| HOW TO COMPLETE THIS TASK |
The output must start at the line containing "You are a computer-use" in the records below and stop at the last line, matching each line exactly and leaving out every picture.

Saved data entries:
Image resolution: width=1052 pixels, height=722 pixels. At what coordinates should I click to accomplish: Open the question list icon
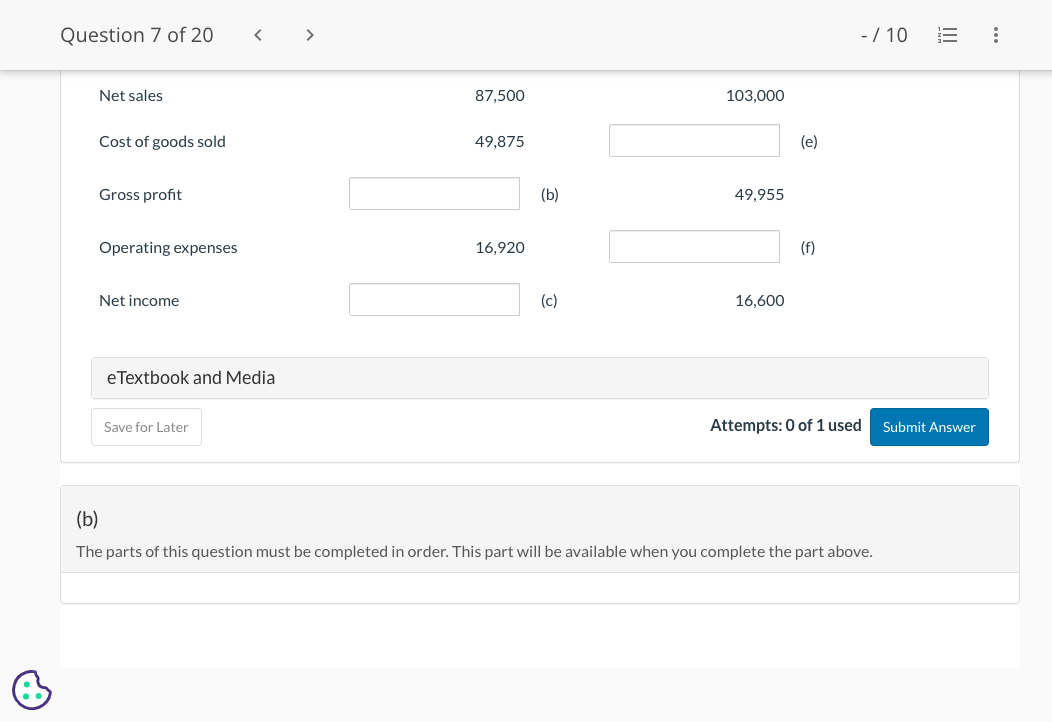[947, 35]
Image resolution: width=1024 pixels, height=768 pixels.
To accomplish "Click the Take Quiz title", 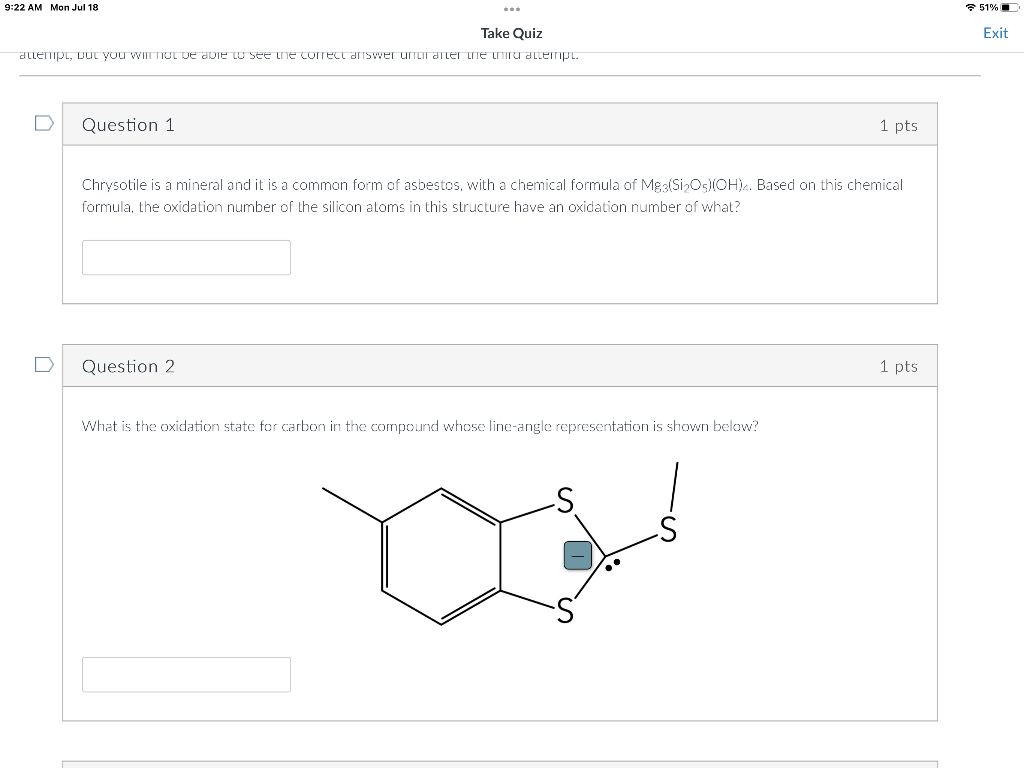I will click(x=511, y=33).
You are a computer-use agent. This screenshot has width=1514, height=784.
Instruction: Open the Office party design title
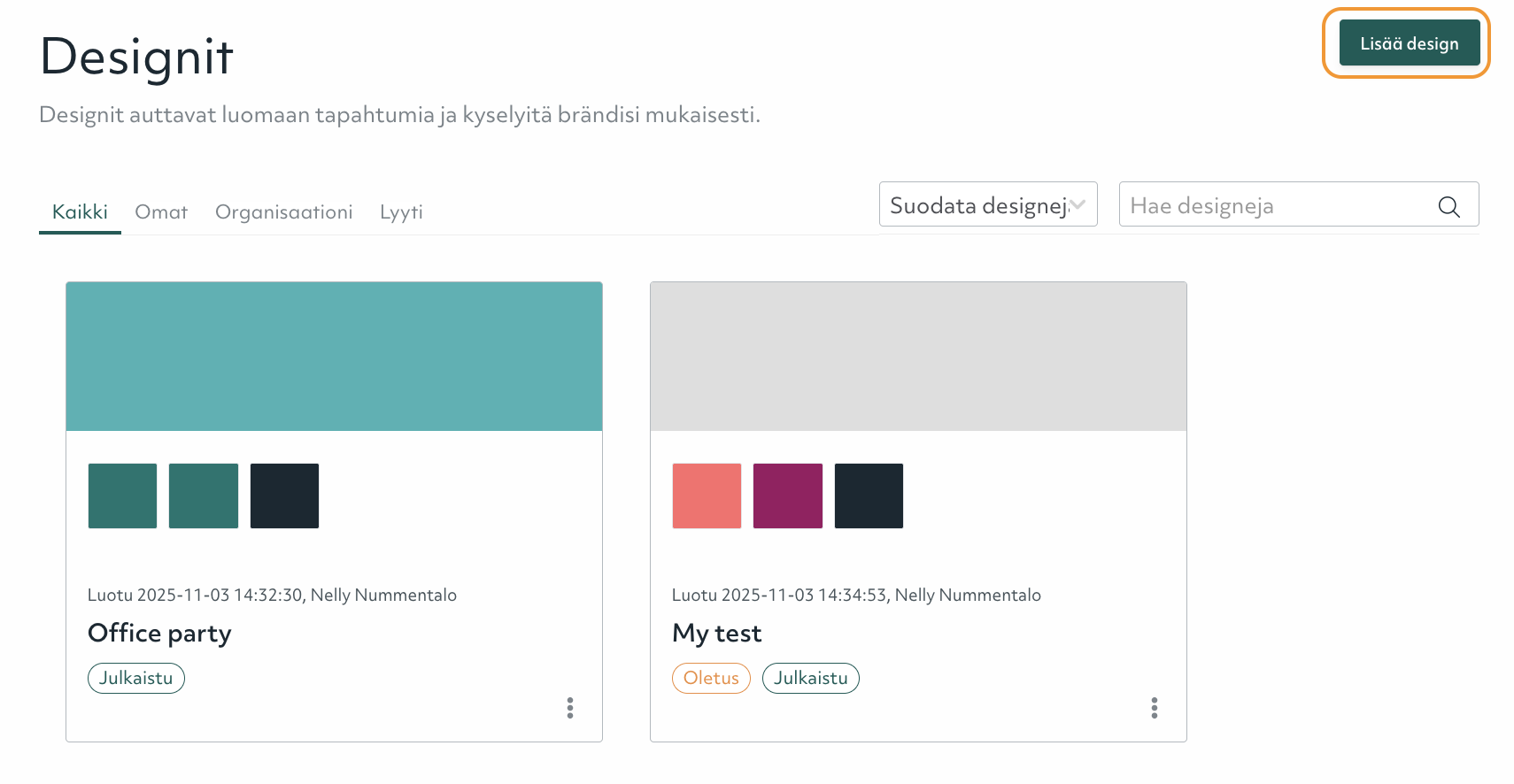pos(159,634)
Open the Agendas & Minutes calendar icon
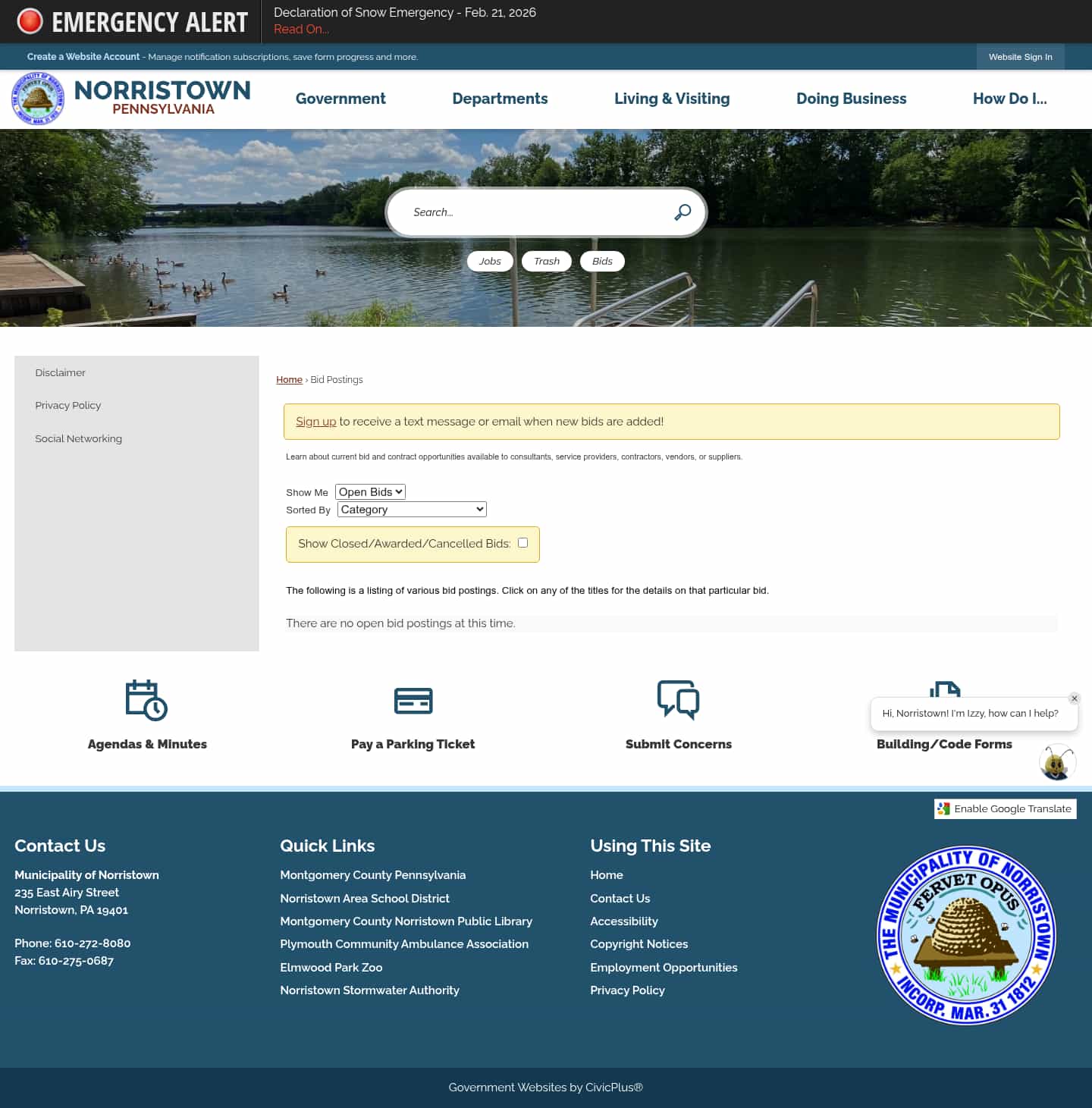Screen dimensions: 1092x1108 point(146,700)
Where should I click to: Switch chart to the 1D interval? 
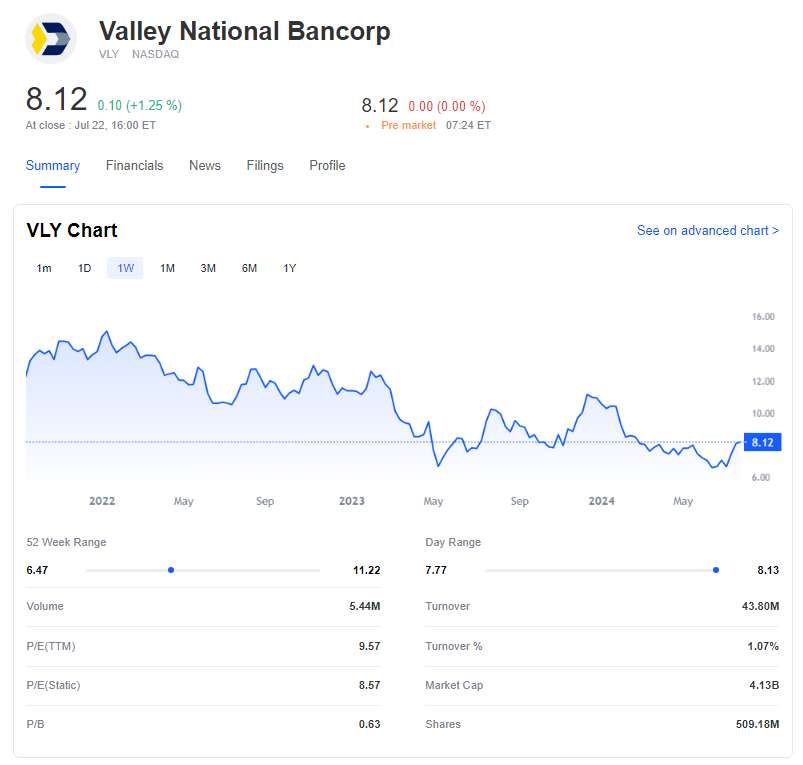[x=85, y=268]
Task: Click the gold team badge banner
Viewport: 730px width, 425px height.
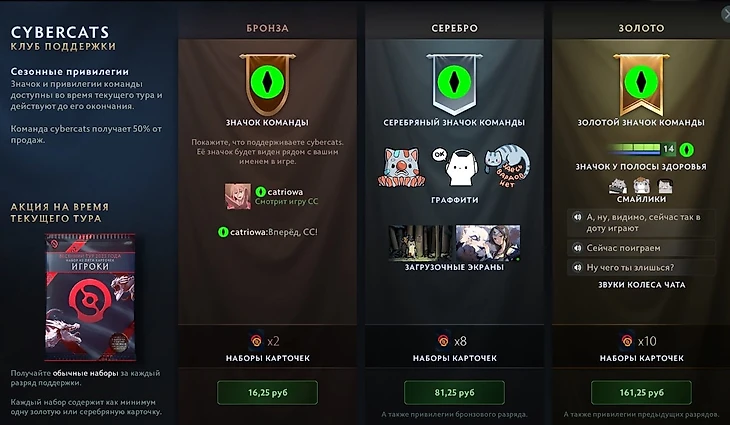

| RESPONSE FOR THIS EXERCISE |
You are a computer-use agent. This screenshot has width=1514, height=784.
Instruction: Open the Office party design title
pos(159,634)
Open the Agendas & Minutes calendar icon
Screen dimensions: 1092x1108 point(146,700)
Where should I click to: Switch chart to the 1D interval? 
[x=85, y=268]
Task: Click the gold team badge banner
Viewport: 730px width, 425px height.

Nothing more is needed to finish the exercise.